To try to overcome this issue, in [6] the multidimensional domain of the silencer was coupled with a one-dimensional

long outlet pipe having an anechoic termination. Similarly, in [3] silencers were modeled with long inlet and outlet pipes

in three dimensions, to allow the reflected waves from the inlet and outlet boundaries to arrive at the monitoring points at

a time after which all the necessary acoustic data were recorded. In this latter case, the long pipes cause a significant

increase of the number of computational cells and, therefore, the computational time required by the simulation becomes

higher. A more efficient methodology, compatible with common computer resource limits, consists in removing the

computational domain that is not of primary interest (long inlet and outlet pipes for instance). In this case, the number of

computational cells is much lower and the accuracy of unsteady flow calculations strongly relies on the treatment of

boundary conditions.In most of the CFD codes, the non-reflecting boundary conditions attempt to set the instantaneous

value on the boundary as consistent as possible with the value of the incident pressure wave, to create a tendency towards

the undisturbed pressure value p1 defined over an ideal surface, located at an arbitrary distance L1 from the boundary.

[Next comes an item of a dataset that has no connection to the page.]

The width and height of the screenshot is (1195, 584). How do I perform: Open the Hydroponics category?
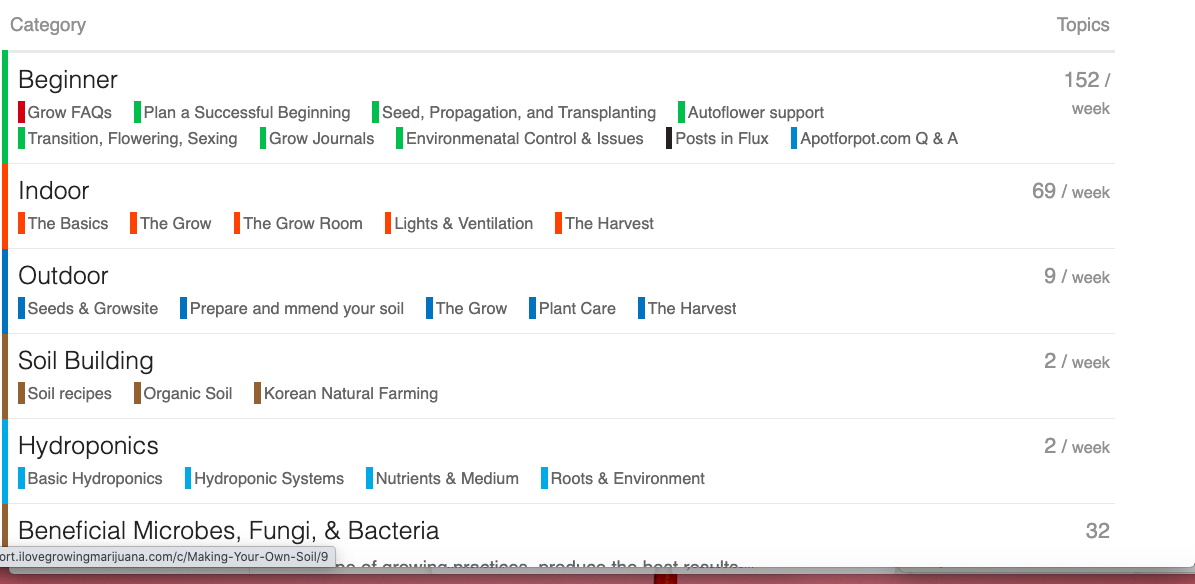tap(88, 446)
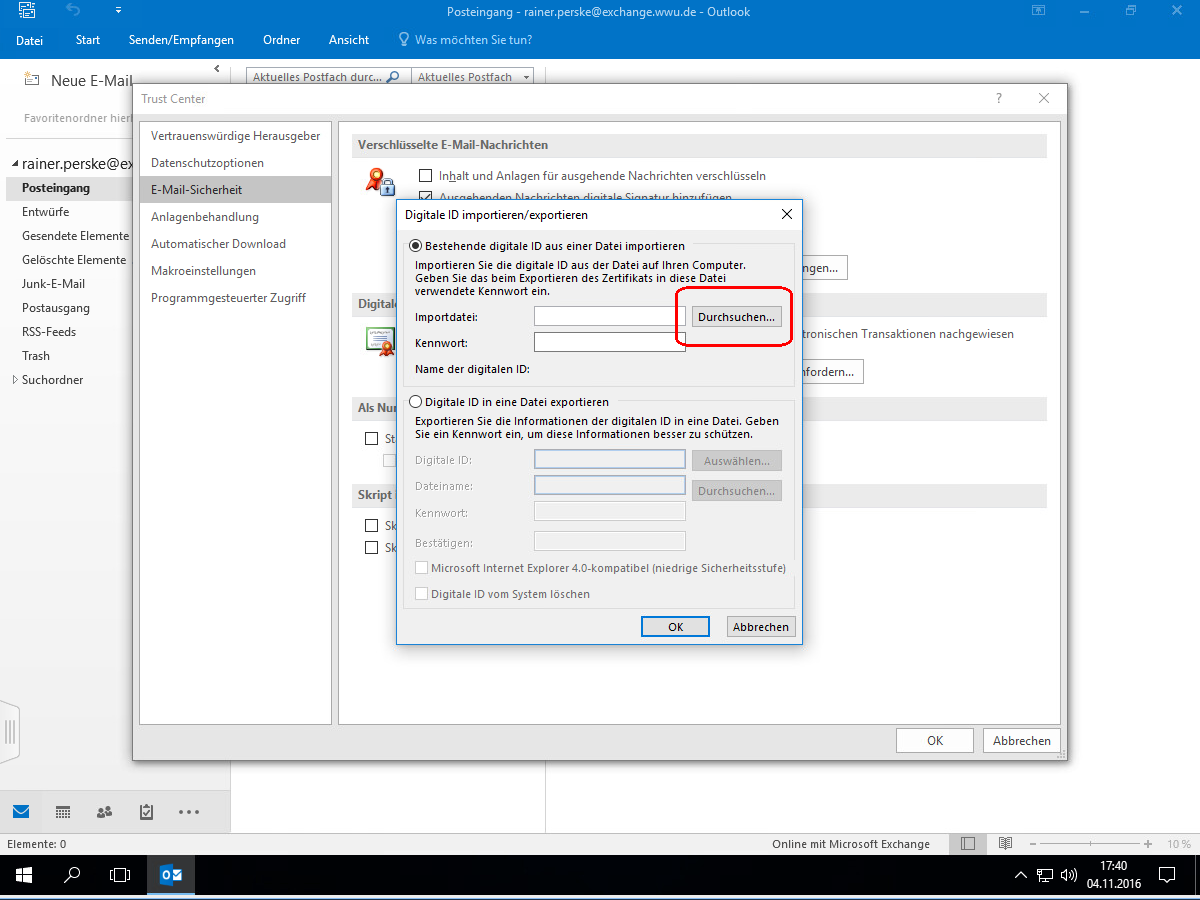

The larger the value of L1, the further the boundary condition will deviate from p1. On the other hand, the smaller is the

value of L1, the more reflective the boundary tends to be. The cut boundaries may cause artificial wave reflections, that

appear as high frequency noise in the instantaneous pressure and velocity traces. In authors’ experience, the applicability

of the far-field boundary condition for calculations of the transmission loss is still valid up to a frequency of about 1600–

1800 Hz, depending on the complexity of the configuration. This is also confirmed by the results shown in [2].

In this work, in order to extend the reliability of the multidimensional nonlinear approach to a wider frequency range,

the anechoic termination has been modeled by a non-reflecting outflow Navier–Stokes characteristic boundary condition

(NSCBC) for the numerical solution of the time dependent compressible Navier–Stokes equations. The boundary condition

has been implemented by the authors in an open-source CFD code [7] and it has been tested together with a time

dependent compressible fully parallel Navier–Stokes equation solver. The original local one-dimensional inviscid relations

(LODI) in Cartesian coordinates presented in [8] have been extended to local coordinates and have been solved by a

multistage time stepping scheme. A formulation of the linear relaxation term, which should appear fully non-reflecting to

plane acoustic waves with normal incidence on the boundaries for all frequencies, has been tested.

The paper is organized as follows: the mathematical formulation of the NSCBC and the implementation of a non-

reflecting condition to achieve a well-posed problem are discussed. Then, the performance in duct acoustic application is

analyzed, by using a wave splitting method based on characteristic analysis. Finally, the boundary condition together with

a nonlinear solver has been applied to predict the acoustic attenuation performance of silencers with zero and non-zero

mean flow velocity of the gas. Conclusions are given in the final section.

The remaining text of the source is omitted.